+++ Data listing +++
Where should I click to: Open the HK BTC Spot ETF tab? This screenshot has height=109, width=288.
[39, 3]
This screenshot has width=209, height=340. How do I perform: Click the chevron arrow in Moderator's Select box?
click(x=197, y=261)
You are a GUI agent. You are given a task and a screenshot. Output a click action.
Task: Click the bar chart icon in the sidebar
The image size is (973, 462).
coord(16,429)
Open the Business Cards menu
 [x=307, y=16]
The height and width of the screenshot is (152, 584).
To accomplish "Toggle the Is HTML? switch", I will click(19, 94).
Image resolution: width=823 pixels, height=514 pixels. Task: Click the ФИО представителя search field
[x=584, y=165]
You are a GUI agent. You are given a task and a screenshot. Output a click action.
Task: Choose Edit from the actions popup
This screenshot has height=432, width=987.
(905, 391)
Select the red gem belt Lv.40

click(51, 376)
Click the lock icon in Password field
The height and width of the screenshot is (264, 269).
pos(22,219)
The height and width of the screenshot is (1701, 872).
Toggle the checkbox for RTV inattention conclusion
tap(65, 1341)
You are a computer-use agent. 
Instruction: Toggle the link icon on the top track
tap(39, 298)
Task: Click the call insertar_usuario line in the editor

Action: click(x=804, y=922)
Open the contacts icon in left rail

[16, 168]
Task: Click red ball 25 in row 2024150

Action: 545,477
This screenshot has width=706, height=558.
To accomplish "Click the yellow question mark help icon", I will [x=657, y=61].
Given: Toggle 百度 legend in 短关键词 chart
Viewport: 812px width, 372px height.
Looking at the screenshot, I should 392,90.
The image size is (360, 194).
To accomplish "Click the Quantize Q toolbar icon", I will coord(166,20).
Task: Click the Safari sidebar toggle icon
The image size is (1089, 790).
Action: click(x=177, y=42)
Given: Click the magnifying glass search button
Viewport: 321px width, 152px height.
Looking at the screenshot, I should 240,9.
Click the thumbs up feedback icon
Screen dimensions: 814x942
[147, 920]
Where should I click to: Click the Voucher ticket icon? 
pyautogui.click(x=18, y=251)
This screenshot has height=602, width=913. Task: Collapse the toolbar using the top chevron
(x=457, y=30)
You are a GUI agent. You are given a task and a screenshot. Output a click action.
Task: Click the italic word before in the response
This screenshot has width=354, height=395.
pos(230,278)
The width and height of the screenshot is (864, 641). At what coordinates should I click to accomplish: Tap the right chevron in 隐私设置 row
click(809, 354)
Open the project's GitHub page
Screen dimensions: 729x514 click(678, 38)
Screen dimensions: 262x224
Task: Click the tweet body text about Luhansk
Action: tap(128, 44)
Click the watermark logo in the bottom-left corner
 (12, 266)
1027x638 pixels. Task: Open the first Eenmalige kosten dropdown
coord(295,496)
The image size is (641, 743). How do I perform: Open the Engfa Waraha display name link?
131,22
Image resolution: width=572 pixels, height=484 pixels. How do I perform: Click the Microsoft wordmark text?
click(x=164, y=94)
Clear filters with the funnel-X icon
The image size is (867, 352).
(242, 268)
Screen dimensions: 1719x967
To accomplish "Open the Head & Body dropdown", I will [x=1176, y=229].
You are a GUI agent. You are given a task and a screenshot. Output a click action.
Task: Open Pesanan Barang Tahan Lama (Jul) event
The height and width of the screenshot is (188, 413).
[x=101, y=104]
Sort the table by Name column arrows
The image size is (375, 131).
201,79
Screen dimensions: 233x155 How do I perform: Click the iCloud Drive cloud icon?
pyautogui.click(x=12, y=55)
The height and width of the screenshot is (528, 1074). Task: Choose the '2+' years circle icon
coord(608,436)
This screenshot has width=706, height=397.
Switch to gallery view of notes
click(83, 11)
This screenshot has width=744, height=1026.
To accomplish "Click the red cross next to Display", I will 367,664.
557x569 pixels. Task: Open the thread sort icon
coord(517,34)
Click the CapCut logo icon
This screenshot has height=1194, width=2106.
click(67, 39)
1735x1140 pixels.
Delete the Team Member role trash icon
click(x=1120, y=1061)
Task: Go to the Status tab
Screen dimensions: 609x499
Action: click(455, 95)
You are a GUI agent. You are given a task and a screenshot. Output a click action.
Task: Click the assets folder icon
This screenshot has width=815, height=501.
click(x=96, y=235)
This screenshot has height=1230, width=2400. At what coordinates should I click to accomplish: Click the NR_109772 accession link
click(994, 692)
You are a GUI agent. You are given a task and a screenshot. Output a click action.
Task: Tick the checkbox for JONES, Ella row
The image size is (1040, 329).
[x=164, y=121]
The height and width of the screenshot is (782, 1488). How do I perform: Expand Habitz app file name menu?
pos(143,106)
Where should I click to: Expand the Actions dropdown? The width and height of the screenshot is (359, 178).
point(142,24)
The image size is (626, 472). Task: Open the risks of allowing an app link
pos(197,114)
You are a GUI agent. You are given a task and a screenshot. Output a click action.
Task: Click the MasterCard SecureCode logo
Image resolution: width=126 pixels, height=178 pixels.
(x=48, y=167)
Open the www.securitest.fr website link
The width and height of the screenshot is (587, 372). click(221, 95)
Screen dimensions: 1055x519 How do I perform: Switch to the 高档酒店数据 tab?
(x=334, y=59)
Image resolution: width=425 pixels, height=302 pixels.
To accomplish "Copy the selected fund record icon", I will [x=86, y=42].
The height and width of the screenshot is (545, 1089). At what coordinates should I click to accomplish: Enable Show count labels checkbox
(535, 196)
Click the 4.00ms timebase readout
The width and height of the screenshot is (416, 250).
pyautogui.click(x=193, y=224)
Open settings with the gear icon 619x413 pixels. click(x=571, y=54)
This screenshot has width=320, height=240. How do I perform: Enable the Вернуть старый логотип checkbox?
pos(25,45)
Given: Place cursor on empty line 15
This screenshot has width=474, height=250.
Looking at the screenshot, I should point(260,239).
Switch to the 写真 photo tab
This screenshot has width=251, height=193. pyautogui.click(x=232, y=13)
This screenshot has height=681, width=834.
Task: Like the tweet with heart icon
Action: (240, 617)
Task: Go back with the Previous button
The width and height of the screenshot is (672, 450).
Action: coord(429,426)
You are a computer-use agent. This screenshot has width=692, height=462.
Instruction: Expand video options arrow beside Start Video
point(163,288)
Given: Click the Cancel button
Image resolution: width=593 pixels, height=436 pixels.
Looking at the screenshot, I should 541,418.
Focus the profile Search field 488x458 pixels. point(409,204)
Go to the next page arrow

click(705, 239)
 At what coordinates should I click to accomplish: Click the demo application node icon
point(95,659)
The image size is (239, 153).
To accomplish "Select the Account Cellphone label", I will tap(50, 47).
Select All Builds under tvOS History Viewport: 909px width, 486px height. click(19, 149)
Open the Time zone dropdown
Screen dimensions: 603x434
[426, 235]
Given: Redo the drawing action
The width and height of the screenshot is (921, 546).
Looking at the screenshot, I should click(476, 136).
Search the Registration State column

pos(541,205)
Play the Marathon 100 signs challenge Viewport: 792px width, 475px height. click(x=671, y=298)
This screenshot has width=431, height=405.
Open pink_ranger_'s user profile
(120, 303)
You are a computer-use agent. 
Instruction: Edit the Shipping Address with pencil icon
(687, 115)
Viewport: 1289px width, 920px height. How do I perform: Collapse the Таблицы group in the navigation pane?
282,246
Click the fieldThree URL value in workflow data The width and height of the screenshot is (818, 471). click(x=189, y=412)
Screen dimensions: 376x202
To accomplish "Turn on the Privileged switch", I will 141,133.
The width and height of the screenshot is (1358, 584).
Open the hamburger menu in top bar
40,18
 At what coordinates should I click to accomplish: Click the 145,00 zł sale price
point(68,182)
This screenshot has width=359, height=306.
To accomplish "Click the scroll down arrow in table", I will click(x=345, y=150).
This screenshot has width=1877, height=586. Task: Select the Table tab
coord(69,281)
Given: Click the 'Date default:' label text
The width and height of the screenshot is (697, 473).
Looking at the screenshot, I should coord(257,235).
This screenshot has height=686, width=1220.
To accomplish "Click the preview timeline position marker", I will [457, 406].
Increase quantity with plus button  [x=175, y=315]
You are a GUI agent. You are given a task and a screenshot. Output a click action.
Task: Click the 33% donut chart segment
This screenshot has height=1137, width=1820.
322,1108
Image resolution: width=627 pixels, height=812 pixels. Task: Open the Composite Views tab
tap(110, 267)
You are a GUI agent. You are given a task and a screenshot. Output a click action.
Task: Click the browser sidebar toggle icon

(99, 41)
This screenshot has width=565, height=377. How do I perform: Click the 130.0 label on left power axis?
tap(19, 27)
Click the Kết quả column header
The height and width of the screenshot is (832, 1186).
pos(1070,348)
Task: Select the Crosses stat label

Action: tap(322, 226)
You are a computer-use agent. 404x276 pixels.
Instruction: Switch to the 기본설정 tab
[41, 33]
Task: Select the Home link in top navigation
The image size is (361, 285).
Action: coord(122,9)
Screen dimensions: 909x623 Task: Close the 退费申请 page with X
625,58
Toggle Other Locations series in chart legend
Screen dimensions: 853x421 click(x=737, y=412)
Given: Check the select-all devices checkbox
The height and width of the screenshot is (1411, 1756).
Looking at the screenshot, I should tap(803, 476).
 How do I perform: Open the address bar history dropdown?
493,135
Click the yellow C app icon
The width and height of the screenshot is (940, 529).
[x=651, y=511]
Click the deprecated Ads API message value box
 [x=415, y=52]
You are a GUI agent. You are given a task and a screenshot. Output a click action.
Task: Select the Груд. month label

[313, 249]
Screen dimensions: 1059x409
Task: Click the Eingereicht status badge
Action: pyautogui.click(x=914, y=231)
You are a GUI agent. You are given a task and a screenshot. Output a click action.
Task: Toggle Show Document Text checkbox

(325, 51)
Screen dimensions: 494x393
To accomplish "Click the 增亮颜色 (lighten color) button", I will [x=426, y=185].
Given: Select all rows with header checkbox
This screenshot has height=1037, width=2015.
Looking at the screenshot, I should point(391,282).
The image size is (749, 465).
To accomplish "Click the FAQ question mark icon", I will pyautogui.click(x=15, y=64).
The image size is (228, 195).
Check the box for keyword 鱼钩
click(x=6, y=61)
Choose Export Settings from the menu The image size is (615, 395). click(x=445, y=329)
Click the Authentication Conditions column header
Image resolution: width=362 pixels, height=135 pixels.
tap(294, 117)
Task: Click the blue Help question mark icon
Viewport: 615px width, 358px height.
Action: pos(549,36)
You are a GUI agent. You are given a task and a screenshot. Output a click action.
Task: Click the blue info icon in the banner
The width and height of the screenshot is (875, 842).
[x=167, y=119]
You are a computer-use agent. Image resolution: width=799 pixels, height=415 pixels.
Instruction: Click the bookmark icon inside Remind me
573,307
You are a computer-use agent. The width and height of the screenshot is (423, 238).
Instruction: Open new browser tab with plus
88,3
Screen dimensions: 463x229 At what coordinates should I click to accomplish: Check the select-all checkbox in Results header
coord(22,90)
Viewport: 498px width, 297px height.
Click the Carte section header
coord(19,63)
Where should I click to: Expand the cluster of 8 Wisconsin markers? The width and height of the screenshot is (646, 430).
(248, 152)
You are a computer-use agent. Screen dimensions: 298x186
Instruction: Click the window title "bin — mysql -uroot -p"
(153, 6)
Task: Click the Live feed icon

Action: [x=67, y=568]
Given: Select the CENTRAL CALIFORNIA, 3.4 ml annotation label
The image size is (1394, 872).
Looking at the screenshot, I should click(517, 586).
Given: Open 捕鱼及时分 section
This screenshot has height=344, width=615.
+++
▸ To do: Render the listing as a JSON array of strings, one string per line, beginning with its first line and ending with the line containing "tap(65, 1341)", both included. Omit blank lines, and include no other part of the listing.

▸ Exercise answer:
[
  "Where should I click to: Open the HK BTC Spot ETF tab? This screenshot has height=109, width=288.",
  "[39, 3]",
  "This screenshot has width=209, height=340. How do I perform: Click the chevron arrow in Moderator's Select box?",
  "click(x=197, y=261)",
  "You are a GUI agent. You are given a task and a screenshot. Output a click action.",
  "Task: Click the bar chart icon in the sidebar",
  "The image size is (973, 462).",
  "coord(16,429)",
  "Open the Business Cards menu",
  " [x=307, y=16]",
  "The height and width of the screenshot is (152, 584).",
  "To accomplish \"Toggle the Is HTML? switch\", I will click(19, 94).",
  "Image resolution: width=823 pixels, height=514 pixels. Task: Click the ФИО представителя search field",
  "[x=584, y=165]",
  "You are a GUI agent. You are given a task and a screenshot. Output a click action.",
  "Task: Choose Edit from the actions popup",
  "This screenshot has height=432, width=987.",
  "(905, 391)",
  "Select the red gem belt Lv.40",
  "click(51, 376)",
  "Click the lock icon in Password field",
  "The height and width of the screenshot is (264, 269).",
  "pos(22,219)",
  "The height and width of the screenshot is (1701, 872).",
  "Toggle the checkbox for RTV inattention conclusion",
  "tap(65, 1341)"
]